At the edge of our world, where village life melts into the wild, a hunter’s lodge perched – a beehive of noise that night. Local heroes gathered, marking the anniversary of Operation Storm. A bare-knuckle, tooth-and-nail defiance that finally laid the war with Serbia to rest.
Center stage was a character, as round as a harvest moon and barely taller than the beer-soaked tabletops. Legs patchworked in red and black from relentless diabetes, but the twinkle in his eyes told a story of a man who savored life, especially when he got to roast the younger pups.
A few steps away, in the midst of this bawdy spectacle, stood my grandfather, Martin. His laughter was the bass line to the evening’s symphony, a deep, joyful sound that resonated above the clatter. The old man was bursting with pride, his finger jabbing in my direction every so often, “That’s my grandson, from Canada!” he’d announce, a contagious twinkle in his eye. His punchline about our gathering being a horde of ‘Turks’ – an all-men affair – had the whole crowd doubled over in laughter.

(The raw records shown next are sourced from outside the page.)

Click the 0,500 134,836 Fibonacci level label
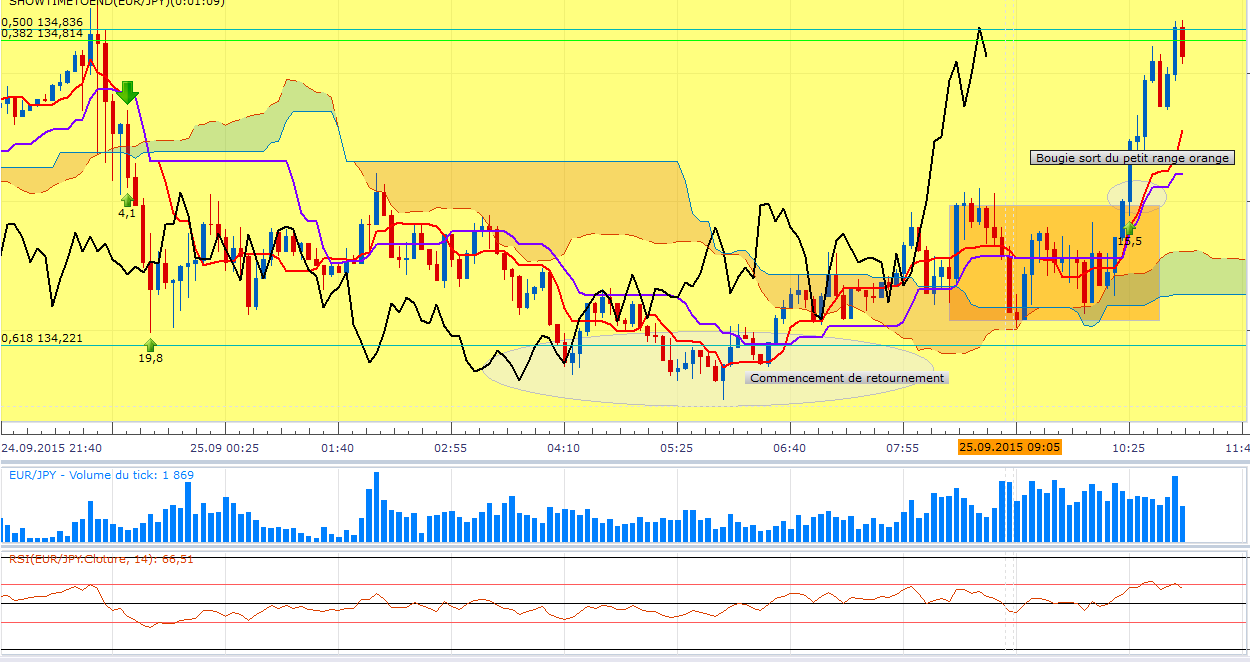 click(x=42, y=21)
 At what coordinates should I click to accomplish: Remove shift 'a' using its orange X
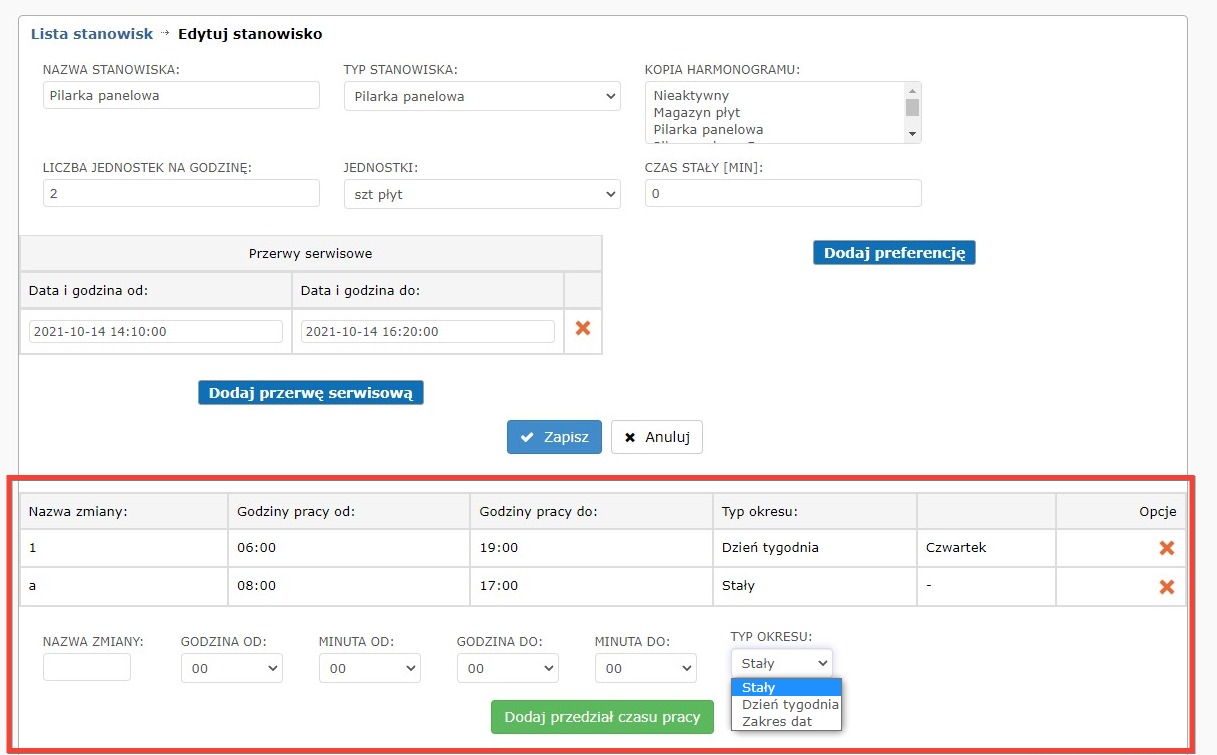coord(1166,586)
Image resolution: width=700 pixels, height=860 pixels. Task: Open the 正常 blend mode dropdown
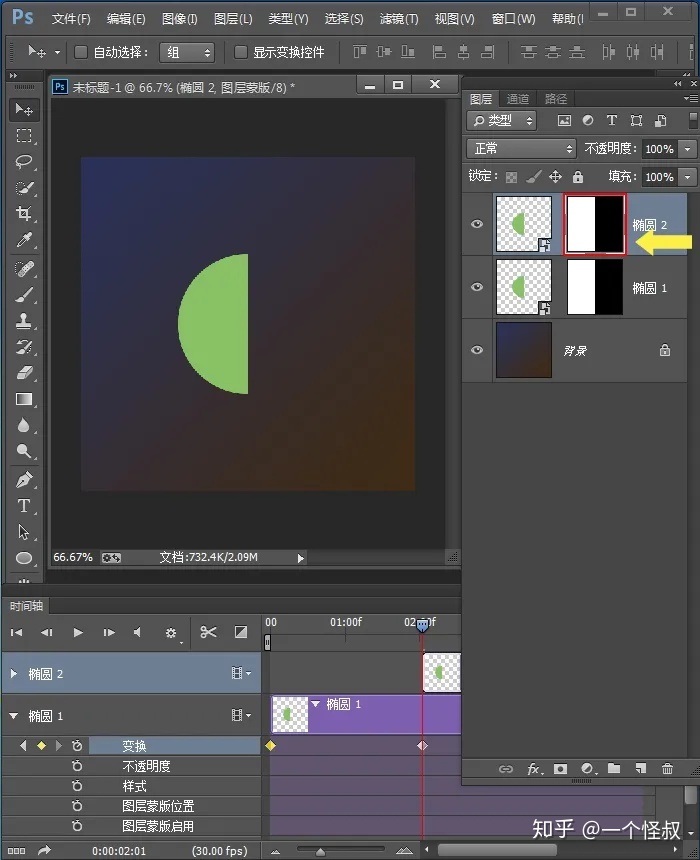tap(521, 149)
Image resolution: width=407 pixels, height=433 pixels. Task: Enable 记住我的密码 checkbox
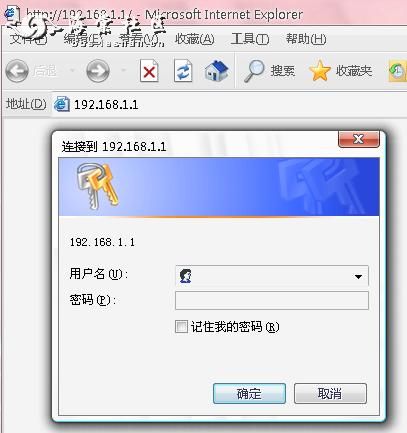coord(181,326)
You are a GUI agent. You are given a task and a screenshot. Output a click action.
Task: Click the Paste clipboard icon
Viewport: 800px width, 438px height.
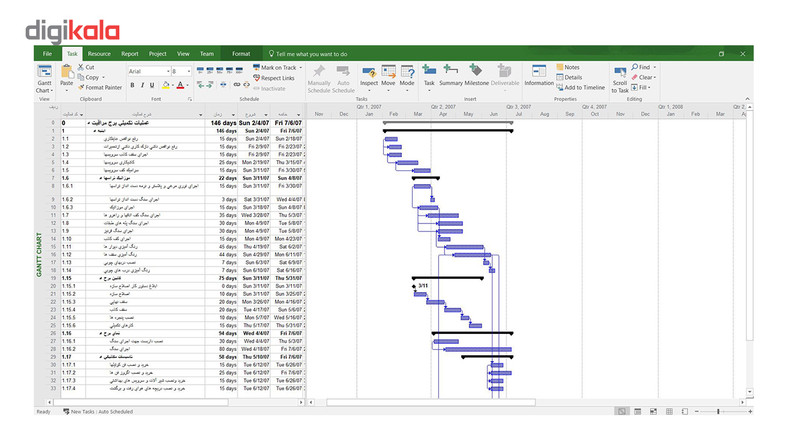point(67,75)
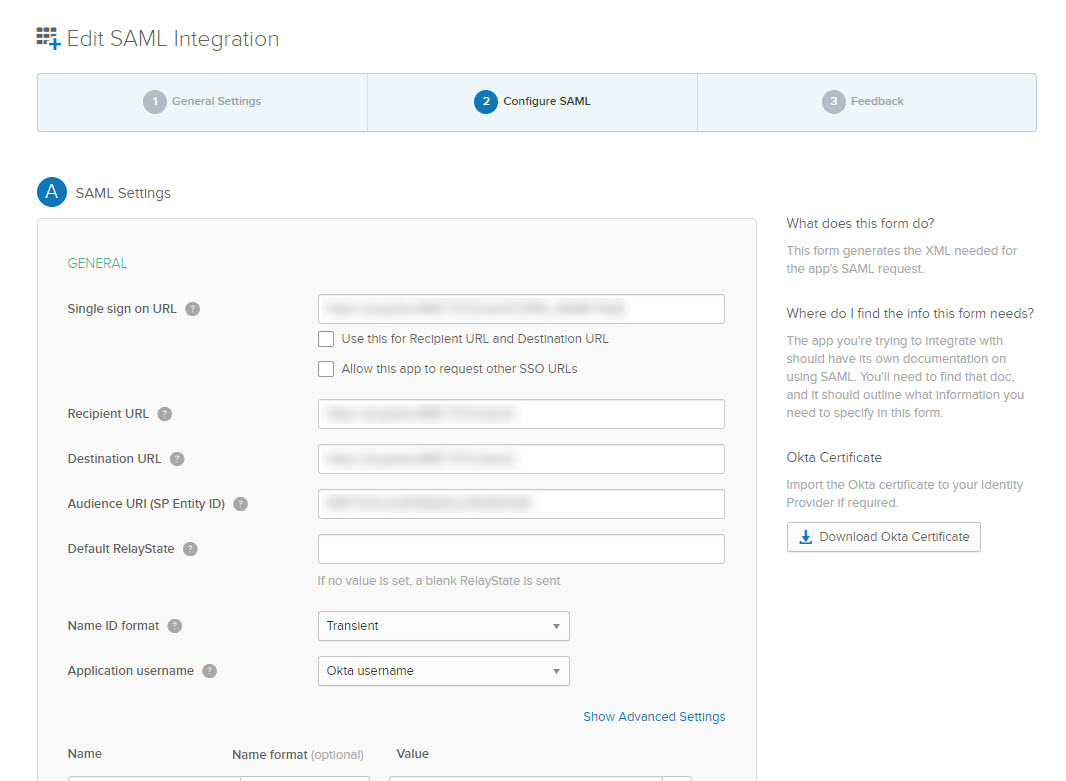The image size is (1066, 781).
Task: Click help icon beside Recipient URL
Action: pos(165,414)
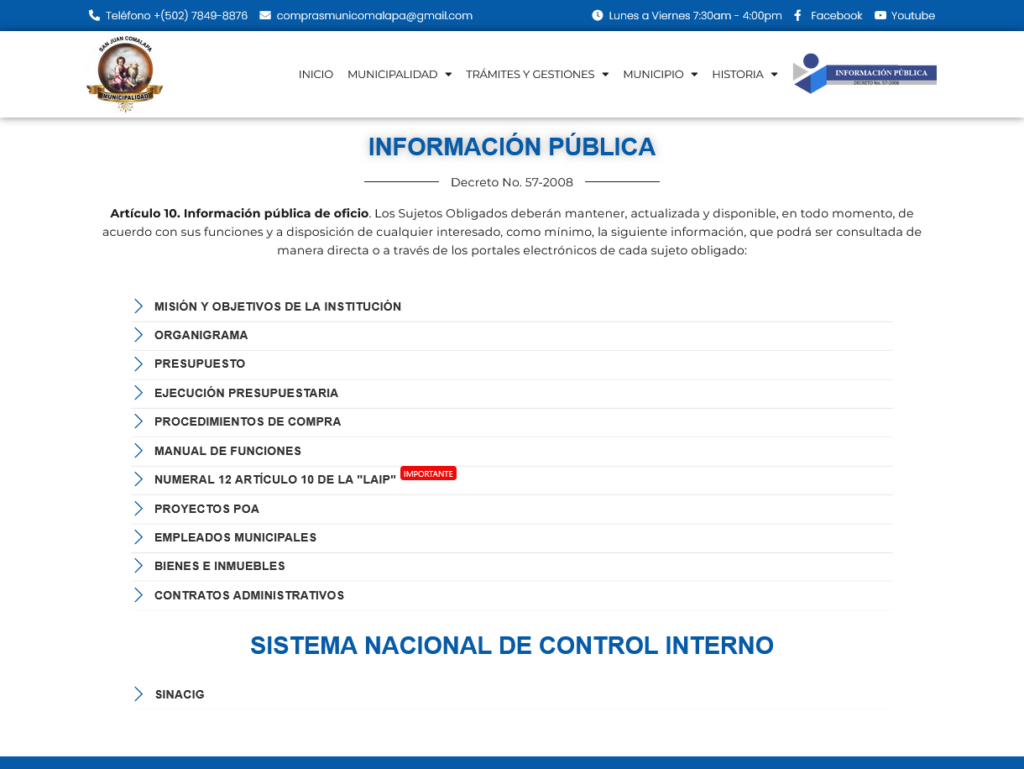Image resolution: width=1024 pixels, height=769 pixels.
Task: Click the Información Pública banner image
Action: pos(864,74)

Tales of wasp encounters buzzed around the room. One unfortunate soul, we were told, had met his end courtesy of an allergic reaction, while another bloke bragged about his honey-badger-like immunity. But the rib-cracker? An allegory about horseflies that had everyone in stitches.
The story went that these pesky critters, while a constant bother to donkeys, seemed to have no effect on horses. The sting that would send a donkey reeling was no more than a mild annoyance to a stallion. And with a mischievous grin, the storyteller gave an unsuspecting man’s behind a firm smack, instantly translating his words into action. In that moment, if the laughter was any indication, the room was full of horses, save for one surprised and momentarily indignant ass.
Ante, my cousin, sauntered over to check out my tan, or the lack thereof. His tan arm against my Canadian winter-white was a joke in itself. “Finally you left the house,” he chortled, his mockery hitting the mark.
When the chuckles subsided, Martin found himself deep in chat with a fellow wanderer. Both had sought their fortune post-war, dida finding his in Canada, the other in Austria. Their sons, now fluent in English and German, had grown up with a foot in two worlds. There was a shadow of regret, but the silver lining of economic prosperity gave them a reason to smile.
Dida, however, had a bone to pick with the chef. The lamb was saltier than sea water and, at 40 Euros a pop, had him grumbling. But even that didn’t spoil the vibe. The laughter and tales flowed, the evening a classic village party to remember.
As the last chuckles ebbed, the sky above decided to join in with a flash and bang. A storm, right on the anniversary of Oluja. You couldn’t make this stuff up. Grins widened, glasses clinked – the salty lamb forgotten. It was a thunderous end to a memorable day, a nod from the cosmos, adding an extra sparkle to our raucous celebration.